Closely connected with religion, was the feeling they entertained for the Kura, or Red; it was the sacred color. Their idols, their sacred stages (Pataka) for the dead, and for offerings or sacrifices, their urupa, their chief's houses, their war canoes, were all thus painted.
The way of rendering anything tapu, was by making it red. When a person died, his house was thus painted; when the tapu was laid on anything, the chief erected a post and painted it with the kura; wherever a corpse rested, some memorial was set up; oftentimes the nearest stone, rock, or tree served as a page 96 monument; but whatever object was selected, it was sure to be painted red. If the corpse was conveyed by water, wherever they landed, a similar token was left; and when it reached its destination, the canoe was dragged on shore, painted red, and abandoned. When the hahunga took place, the scraped bones of the chief, thus ornamented, and wrapped in a red-stained mat, were deposited in a box or bowl, smeared with the sacred color, and placed in a painted tomb. Near his final restingplace a lofty and elaborately carved monument was erected to his memory; this was called he tiki, which was also thus colored.
In former times the chief anointed his entire person with red ochre and oil; when fully dressed on state occasions, both he and his wives had red paint and oil poured upon the crown of the head and forehead, which gave them a gory appearance, as though their skulls had been cleft asunder.
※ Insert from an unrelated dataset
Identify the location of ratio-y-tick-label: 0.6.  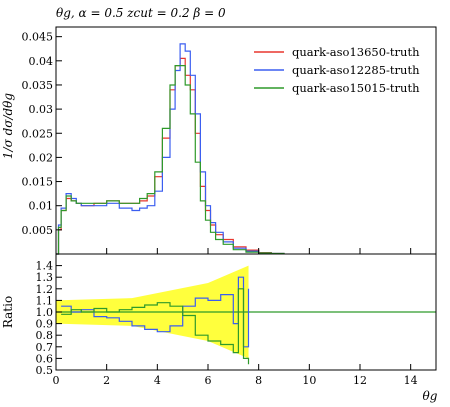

Red appears to have ever been a sacred color; it is still so universally in heathen lands, and has been so from remote antiquity. The tabernacle was covered with skins dyed red; the houses of princes were ceiled with cedar, and painted with vermilion. Ezekiel speaks of the Chaldean images pourtrayed with vermilion. The heathen power is described by St. John as a great red dragon, and the anti-Christian one as a woman, clothed in scarlet, and sitting on a scarlet colored beast.
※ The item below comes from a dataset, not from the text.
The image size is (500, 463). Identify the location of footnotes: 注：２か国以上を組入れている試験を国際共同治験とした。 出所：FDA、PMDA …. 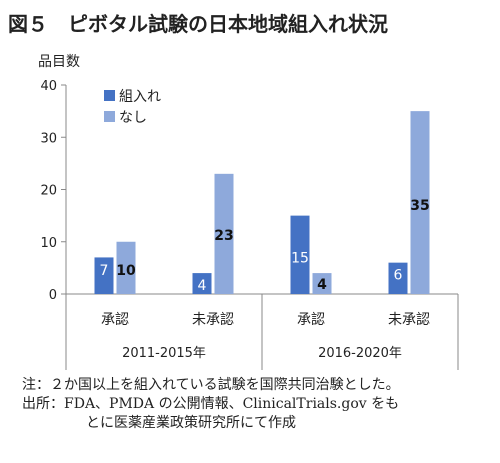
(211, 404).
Red was the distinguishing color of kings, princes, and rich men; it still is the color of the Sovereign Pontiff and his Cardinals, who are clothed entirely in red, even from their hats to their very shoes.
It is the chief prized color of all savages, and Maori tradition records, that when they came from Hawaiki, they brought a supply of kura with them, that they might not be without so necessary an article.